Geactiveerde hersendelen bij leerstijlen
Mensen hebben verschillende leerstijlen, maar mensen hebben ook meerdere soorten van leren. Expliciet leren is leren waarvoor je moeite moet doen en dit vindt plaats in de cortex van de grote hersenen. Impliciet leren is onbewust leren, een voorbeeld hiervan is dat je gaat eten als je honger hebt. Voor impliciet leren is vooral het cerebellum en de basale ganglia belangrijk.
Expliciet leren
Leren voor een test is bewust leren, dus expliciet leren.
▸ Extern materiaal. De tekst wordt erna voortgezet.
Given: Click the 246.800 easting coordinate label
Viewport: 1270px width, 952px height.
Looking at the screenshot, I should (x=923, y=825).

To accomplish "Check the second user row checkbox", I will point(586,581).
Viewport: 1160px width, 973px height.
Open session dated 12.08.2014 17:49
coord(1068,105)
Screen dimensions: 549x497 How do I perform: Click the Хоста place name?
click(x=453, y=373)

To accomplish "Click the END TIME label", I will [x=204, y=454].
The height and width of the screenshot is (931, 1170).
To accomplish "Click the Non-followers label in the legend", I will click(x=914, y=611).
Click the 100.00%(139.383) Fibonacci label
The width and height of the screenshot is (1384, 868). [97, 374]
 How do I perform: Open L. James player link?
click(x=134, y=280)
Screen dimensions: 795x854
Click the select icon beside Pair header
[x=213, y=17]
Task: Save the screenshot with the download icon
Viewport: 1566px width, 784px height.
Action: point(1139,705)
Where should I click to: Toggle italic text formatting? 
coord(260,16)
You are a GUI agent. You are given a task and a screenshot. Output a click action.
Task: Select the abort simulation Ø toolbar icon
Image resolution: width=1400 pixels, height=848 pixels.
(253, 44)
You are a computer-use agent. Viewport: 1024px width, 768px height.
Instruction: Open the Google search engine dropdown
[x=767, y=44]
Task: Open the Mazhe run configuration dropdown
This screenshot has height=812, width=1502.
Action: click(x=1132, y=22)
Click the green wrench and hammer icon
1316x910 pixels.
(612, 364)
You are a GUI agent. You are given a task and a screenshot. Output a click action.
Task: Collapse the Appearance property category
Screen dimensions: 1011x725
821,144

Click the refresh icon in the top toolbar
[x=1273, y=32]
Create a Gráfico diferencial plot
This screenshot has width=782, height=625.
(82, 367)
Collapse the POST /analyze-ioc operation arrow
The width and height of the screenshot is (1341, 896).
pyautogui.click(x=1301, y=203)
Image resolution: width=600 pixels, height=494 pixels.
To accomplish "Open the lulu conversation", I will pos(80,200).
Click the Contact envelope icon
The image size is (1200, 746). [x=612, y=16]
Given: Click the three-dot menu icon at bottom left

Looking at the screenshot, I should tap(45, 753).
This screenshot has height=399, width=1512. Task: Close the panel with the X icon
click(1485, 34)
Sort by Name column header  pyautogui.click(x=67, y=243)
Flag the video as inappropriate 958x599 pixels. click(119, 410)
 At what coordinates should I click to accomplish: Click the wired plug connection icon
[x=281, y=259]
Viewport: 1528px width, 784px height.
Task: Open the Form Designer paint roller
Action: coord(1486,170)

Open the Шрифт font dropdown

Het expliciet leren bestaat uit het langetermijngeheugen en het werkgeheugen. Het werkgeheugen kan ongeveer zeven dingen opslaan. De informatie die al wat langer in het werkgeheugen zit en vaker wordt herhaald, gaat naar het langetermijngeheugen. Als er niets met de informatie uit het werkgeheugen gebeurt, dan wordt de informatie weer vergeten. Het werkgeheugen kan ook met meerdere dingen tegelijk bezig zijn. Als je met iemand praat en iemand botst tegen je aan en je bent afgeleid, kun je daarna weer het gesprek oppakken. Het gesprek heb je dus onthouden, door je werkgeheugen.
Betrokken hersendelen
De onderdelen van de hersenen die betrokken zijn bij het werkgeheugen en het langetermijngeheugen zijn de thalamus en de cortex van de grote hersenen. De thalamus selecteert impulsen van de zintuigen en geeft deze door naar de cortex van de grote hersenen. De cortex houdt de informatie heel even vast. De plek waar de informatie vastgehouden wordt, hangt af van de prikkel. De prefrontale cortex ontvangt de informatie en coördineert dat naar de andere delen van de cortex. De plek waar de informatie naartoe gaat in de cortex ligt aan de informatie die je binnen krijgt. De belangrijke informatie uit het werkgeheugen wordt verder gecodeerd door de hippocampus. Daarna komt de informatie terecht in het langetermijngeheugen. Daar blijft het dan (minimaal) twee jaar. Als de herinnering vaker opgeroepen wordt, dan wordt de herinnering langer onthouden.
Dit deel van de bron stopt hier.